The request: Copy the records word for word, from the first line through the line that contains "(x=496, y=203)", including that line.

Data supplied:
= = = =

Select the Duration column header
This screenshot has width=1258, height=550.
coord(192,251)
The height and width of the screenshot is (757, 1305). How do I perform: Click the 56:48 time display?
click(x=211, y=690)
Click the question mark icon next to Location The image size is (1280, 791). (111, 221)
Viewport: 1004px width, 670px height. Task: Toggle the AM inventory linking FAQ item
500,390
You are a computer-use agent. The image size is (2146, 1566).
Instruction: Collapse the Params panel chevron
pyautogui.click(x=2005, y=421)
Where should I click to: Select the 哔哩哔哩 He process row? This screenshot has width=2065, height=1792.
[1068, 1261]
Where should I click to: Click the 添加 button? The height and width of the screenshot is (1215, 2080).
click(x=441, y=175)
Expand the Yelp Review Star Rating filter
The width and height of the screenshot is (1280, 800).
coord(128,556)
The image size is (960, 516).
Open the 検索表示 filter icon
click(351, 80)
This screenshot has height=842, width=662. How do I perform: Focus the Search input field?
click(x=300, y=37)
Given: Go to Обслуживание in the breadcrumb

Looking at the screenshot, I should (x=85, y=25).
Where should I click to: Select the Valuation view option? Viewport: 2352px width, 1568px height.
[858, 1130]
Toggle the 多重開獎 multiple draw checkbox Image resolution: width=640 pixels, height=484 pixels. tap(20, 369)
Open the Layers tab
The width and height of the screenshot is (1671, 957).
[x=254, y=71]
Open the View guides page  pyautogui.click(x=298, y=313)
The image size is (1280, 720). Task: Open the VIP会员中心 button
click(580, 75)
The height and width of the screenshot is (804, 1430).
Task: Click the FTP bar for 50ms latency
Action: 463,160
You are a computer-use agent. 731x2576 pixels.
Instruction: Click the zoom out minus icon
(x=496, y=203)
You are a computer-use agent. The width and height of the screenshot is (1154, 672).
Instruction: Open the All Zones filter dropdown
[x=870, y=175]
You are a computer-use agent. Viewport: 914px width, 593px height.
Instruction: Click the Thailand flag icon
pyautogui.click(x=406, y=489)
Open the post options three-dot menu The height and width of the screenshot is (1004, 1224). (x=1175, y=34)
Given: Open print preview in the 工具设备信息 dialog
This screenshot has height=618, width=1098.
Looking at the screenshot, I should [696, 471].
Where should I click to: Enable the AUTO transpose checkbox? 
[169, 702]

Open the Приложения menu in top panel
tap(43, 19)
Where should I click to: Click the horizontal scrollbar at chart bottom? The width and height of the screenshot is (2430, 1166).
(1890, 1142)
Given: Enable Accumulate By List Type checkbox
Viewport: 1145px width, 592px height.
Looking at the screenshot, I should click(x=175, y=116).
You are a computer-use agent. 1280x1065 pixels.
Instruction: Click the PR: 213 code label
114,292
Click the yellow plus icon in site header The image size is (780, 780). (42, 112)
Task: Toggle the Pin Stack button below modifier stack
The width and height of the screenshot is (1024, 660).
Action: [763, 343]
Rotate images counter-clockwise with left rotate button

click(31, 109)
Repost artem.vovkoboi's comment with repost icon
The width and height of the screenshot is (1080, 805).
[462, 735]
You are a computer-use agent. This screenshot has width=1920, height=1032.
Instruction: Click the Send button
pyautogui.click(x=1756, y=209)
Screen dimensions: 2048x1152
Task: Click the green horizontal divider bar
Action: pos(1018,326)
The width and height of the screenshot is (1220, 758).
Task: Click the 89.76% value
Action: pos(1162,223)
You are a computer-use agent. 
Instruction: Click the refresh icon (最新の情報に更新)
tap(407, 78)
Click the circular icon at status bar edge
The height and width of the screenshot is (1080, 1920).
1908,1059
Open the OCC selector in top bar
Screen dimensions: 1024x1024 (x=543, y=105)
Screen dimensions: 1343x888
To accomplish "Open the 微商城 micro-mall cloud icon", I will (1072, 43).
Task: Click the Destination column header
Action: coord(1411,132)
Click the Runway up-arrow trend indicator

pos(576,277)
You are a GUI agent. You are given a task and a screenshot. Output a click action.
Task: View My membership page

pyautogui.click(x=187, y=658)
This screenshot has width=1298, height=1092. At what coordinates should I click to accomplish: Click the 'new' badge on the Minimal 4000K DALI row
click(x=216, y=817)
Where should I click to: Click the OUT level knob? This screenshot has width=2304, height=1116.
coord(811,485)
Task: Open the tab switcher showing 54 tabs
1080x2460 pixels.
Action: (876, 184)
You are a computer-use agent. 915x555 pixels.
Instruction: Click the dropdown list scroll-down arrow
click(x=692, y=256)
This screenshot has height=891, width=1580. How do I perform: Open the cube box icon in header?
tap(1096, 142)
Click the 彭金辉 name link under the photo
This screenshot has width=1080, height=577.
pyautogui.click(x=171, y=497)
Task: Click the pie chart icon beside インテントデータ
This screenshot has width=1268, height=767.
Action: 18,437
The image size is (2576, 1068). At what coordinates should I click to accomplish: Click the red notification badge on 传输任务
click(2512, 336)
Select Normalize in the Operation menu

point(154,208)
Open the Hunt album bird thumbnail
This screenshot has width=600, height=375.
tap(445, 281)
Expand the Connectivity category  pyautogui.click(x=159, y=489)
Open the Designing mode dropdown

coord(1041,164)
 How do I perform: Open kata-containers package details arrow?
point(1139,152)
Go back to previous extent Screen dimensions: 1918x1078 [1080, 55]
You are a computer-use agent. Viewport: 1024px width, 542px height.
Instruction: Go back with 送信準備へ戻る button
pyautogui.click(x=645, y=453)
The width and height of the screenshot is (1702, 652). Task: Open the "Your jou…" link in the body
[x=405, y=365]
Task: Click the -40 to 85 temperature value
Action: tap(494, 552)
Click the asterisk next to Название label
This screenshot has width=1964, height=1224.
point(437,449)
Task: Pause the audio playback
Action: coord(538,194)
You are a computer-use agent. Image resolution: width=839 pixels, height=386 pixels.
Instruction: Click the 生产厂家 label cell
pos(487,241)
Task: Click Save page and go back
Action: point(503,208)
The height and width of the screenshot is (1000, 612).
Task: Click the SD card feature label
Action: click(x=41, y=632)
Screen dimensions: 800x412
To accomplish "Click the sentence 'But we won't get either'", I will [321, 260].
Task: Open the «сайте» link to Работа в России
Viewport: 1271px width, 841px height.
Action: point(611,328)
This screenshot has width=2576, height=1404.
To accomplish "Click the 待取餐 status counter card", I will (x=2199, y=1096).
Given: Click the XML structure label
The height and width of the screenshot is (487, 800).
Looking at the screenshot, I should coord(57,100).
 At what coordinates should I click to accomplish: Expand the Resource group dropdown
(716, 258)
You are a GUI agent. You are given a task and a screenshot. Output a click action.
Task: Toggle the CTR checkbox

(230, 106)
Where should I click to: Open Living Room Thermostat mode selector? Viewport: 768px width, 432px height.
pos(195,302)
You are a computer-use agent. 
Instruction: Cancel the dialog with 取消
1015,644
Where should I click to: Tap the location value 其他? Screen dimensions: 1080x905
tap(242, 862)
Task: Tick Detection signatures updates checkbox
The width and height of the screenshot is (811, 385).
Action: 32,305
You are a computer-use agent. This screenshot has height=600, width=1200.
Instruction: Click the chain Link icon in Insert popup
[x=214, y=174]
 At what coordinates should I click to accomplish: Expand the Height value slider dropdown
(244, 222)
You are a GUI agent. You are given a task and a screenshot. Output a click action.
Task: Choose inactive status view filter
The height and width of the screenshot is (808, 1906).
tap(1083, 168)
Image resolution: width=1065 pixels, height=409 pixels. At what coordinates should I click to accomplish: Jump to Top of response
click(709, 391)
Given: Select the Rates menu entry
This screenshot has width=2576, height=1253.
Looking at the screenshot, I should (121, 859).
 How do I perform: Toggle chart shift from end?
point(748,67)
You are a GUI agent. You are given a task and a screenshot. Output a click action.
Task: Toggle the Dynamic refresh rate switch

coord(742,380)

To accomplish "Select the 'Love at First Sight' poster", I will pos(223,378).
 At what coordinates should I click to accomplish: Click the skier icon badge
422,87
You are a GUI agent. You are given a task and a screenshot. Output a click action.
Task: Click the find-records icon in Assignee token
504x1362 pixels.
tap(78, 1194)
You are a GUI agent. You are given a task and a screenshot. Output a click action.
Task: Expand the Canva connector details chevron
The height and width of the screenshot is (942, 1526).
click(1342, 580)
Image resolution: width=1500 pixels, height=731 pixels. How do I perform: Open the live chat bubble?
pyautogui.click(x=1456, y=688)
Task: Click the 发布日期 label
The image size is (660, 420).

= = = =

Solution to the problem:
Select the Duration column header
This screenshot has width=1258, height=550.
coord(192,251)
The height and width of the screenshot is (757, 1305). How do I perform: Click the 56:48 time display?
click(x=211, y=690)
Click the question mark icon next to Location The image size is (1280, 791). (111, 221)
Viewport: 1004px width, 670px height. Task: Toggle the AM inventory linking FAQ item
500,390
You are a computer-use agent. The image size is (2146, 1566).
Instruction: Collapse the Params panel chevron
pyautogui.click(x=2005, y=421)
Where should I click to: Select the 哔哩哔哩 He process row? This screenshot has width=2065, height=1792.
[1068, 1261]
Where should I click to: Click the 添加 button? The height and width of the screenshot is (1215, 2080).
click(x=441, y=175)
Expand the Yelp Review Star Rating filter
The width and height of the screenshot is (1280, 800).
coord(128,556)
The image size is (960, 516).
Open the 検索表示 filter icon
click(351, 80)
This screenshot has height=842, width=662. How do I perform: Focus the Search input field?
click(x=300, y=37)
Given: Go to Обслуживание in the breadcrumb

Looking at the screenshot, I should (x=85, y=25).
Where should I click to: Select the Valuation view option? Viewport: 2352px width, 1568px height.
[858, 1130]
Toggle the 多重開獎 multiple draw checkbox Image resolution: width=640 pixels, height=484 pixels. tap(20, 369)
Open the Layers tab
The width and height of the screenshot is (1671, 957).
[x=254, y=71]
Open the View guides page  pyautogui.click(x=298, y=313)
The image size is (1280, 720). Task: Open the VIP会员中心 button
click(580, 75)
The height and width of the screenshot is (804, 1430).
Task: Click the FTP bar for 50ms latency
Action: 463,160
You are a computer-use agent. 731x2576 pixels.
Instruction: Click the zoom out minus icon
(x=496, y=203)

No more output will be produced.